FILE PHOTO – An employee holds a gas pump to refill a car at a petrol station in central Seoul April 6, 2011. REUTERS/Lee Jae-Won
Benchmark Brent crude oil LCOc1 was down 70 cents a barrel at $76.64 by 1035 GMT. U.S. light crude CLc1 was down 50 cents at $66.54.
Both contracts have recovered ground over the last week but are around $10 a barrel below four-year highs reached in the first week of October.
Oil has been caught in the global financial market slump this month, with equities under pressure from the trade war between the world’s two largest economies.
Financial markets found some support on Tuesday from reports that U.S. President Donald Trump thinks “a great deal” with China is possible on trade.
But for now the dispute between Washington and Beijing goes on and looks set to curb global economic growth and fuel demand.
The International Energy Agency (IEA) said on Tuesday high oil prices were hurting consumers and could dent fuel demand at a time of slowing global economic activity.
“There are two downward pressures on global oil demand growth. One is high oil prices, and in many countries they’re directly related to consumer prices. The second one is global economic growth momentum slowing down,” IEA chief Fatih Birol told an energy conference in Singapore.
Consultancy JBC Energy said the oil price weakness was “probably driven by the wider negative market sentiment amid speculation about additional U.S. tariffs on Chinese imports, should upcoming talks fail to produce the desired results”.
Oil is also under pressure from rising output by the world’s biggest producers — Russia, the United States and Saudi Arabia — which is helping to replenish global oil inventories after more than a year of stock draws.
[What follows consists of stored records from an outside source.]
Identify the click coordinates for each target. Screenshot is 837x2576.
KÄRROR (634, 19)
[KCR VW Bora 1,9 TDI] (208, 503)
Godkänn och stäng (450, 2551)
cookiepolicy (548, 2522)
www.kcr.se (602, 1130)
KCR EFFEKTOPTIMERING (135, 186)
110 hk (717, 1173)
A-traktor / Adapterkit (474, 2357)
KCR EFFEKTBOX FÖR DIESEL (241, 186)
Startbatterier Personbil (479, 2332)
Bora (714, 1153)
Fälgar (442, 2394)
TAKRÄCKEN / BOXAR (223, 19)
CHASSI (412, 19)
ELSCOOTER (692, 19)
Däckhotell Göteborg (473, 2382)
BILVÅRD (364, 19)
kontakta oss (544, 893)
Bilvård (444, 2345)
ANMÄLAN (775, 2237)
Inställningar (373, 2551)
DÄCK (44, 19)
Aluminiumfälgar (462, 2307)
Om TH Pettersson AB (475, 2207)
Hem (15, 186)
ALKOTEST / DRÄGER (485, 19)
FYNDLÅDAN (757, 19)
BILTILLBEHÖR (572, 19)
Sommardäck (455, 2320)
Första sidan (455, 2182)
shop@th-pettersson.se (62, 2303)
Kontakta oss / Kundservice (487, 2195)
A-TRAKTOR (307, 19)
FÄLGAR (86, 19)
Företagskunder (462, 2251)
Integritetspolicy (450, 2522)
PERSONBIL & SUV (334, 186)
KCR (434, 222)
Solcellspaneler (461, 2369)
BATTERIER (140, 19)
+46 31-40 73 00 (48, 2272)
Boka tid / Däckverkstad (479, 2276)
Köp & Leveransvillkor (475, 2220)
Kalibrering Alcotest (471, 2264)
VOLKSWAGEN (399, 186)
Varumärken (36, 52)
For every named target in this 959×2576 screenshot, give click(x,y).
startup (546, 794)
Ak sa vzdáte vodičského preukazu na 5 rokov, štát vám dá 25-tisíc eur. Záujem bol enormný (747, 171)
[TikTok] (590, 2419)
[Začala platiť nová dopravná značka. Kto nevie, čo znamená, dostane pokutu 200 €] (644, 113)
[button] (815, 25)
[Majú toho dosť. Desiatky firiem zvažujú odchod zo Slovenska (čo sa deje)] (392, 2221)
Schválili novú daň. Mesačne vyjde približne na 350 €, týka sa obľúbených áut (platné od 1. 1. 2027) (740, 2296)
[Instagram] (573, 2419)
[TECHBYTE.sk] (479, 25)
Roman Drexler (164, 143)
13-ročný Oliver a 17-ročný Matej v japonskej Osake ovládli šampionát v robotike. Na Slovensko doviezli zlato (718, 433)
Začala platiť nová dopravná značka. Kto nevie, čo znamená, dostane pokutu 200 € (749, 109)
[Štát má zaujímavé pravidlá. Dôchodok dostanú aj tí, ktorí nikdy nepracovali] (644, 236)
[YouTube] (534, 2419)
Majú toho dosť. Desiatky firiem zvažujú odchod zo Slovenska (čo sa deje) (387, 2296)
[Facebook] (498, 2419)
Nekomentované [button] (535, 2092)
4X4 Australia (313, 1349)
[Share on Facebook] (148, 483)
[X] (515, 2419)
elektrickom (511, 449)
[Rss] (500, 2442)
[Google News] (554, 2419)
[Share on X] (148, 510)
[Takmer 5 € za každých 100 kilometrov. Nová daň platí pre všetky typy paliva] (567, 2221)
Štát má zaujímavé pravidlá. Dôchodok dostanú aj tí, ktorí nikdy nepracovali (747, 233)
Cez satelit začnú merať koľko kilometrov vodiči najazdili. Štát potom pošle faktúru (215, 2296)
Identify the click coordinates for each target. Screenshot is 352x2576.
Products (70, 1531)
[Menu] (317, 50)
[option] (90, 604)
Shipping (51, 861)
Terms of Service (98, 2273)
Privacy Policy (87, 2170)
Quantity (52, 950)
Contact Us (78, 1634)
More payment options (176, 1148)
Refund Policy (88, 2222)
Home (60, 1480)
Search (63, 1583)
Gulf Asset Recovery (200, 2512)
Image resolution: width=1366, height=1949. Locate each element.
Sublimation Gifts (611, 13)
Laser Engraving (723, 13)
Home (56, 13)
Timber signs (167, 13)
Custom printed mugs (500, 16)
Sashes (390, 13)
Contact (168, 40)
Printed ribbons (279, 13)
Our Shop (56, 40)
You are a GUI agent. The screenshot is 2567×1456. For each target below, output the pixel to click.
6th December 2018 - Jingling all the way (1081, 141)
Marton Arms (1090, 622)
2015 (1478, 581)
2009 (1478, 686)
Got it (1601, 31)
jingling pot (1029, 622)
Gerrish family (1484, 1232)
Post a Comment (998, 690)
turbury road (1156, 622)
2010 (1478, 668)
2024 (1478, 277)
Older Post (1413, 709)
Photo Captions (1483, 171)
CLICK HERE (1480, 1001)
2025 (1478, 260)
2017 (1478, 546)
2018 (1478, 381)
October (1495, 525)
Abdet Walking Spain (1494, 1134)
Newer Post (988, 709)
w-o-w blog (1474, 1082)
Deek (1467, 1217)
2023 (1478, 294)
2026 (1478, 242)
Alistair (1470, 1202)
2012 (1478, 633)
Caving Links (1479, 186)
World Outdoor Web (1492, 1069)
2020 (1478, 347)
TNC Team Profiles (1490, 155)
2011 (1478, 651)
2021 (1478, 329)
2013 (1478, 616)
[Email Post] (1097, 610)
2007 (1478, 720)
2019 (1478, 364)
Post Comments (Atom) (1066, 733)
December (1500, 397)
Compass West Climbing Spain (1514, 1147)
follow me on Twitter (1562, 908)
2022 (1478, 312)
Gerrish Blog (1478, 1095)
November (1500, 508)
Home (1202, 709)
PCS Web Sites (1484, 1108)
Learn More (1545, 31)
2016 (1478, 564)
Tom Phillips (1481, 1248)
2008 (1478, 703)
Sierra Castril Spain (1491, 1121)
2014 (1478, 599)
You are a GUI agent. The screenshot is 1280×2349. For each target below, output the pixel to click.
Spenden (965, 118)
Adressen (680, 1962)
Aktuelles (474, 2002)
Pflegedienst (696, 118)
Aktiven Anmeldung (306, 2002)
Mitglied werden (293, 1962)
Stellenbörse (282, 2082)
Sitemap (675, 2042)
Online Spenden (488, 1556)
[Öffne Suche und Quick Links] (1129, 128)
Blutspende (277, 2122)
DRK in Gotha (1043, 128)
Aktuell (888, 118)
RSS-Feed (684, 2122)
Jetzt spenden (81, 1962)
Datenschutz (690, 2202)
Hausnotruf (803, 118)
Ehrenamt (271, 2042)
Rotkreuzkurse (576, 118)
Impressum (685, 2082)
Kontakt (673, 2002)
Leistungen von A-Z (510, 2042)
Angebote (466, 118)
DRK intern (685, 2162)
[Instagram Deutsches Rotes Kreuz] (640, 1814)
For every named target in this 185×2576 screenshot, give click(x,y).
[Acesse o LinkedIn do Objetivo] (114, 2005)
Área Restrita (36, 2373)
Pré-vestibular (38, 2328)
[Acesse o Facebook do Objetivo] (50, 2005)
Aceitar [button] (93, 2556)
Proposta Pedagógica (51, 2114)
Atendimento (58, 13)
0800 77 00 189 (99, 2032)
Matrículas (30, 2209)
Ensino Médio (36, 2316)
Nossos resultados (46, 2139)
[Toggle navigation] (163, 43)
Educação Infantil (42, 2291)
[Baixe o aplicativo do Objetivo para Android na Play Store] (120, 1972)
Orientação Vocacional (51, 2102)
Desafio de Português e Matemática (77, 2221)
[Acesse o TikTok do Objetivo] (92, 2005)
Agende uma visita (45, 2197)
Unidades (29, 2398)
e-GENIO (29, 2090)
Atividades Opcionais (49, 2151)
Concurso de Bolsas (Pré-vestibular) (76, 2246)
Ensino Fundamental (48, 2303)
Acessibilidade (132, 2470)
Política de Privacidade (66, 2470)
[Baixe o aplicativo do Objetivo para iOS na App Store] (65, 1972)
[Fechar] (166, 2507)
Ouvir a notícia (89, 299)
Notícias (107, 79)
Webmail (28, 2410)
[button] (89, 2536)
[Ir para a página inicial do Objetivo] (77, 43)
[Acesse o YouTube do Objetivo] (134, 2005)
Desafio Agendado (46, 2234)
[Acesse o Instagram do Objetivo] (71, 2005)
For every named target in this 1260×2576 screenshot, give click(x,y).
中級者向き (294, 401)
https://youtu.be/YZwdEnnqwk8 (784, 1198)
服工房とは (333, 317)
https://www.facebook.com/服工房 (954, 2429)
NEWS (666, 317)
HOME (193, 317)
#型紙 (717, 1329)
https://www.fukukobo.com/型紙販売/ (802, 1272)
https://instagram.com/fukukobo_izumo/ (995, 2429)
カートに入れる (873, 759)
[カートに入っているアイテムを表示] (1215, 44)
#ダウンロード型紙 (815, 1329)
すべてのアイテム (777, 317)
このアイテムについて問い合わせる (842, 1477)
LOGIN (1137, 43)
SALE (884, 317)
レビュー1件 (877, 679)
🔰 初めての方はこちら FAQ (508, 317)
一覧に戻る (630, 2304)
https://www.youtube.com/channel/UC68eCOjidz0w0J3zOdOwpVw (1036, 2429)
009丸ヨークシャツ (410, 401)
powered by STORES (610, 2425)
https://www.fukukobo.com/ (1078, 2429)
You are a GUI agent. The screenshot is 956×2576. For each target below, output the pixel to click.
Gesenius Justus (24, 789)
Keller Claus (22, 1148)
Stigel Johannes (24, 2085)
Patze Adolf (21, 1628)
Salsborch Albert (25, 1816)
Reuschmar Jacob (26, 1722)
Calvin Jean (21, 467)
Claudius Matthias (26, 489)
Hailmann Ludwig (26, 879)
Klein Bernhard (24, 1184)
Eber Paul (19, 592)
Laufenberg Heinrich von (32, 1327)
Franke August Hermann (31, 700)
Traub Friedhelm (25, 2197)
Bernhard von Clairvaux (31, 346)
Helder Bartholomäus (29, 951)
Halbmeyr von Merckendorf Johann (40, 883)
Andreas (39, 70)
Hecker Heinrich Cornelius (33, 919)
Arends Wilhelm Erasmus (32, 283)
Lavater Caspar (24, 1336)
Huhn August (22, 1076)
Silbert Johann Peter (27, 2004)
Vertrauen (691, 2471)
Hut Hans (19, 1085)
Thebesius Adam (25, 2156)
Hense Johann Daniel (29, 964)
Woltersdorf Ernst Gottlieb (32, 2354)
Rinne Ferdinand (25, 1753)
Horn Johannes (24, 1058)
Oil production from these three producers reached 33 million barrels per day (bpd) for the first time in September, Refinitiv Eikon data showed. C-RU-OUT C-OUT-T-EIA PRODN-SA
That’s an increase of 10 million bpd since the start of the decade and means these three producers alone now meet a third of global crude demand.
The United States is set to impose new sanctions on Iranian crude from next week and exports from the Islamic Republic have already begun to fall.
But there appears to be no significant shortage of crude. Saudi Arabia and Russia have said they will pump enough to meet demand once U.S. sanctions are imposed.
Iran’s seaborne crude exports have fallen from a 2018 peak of just over 2.5 million bpd in May to around 1.5 million bpd in September and October, Eikon data showed.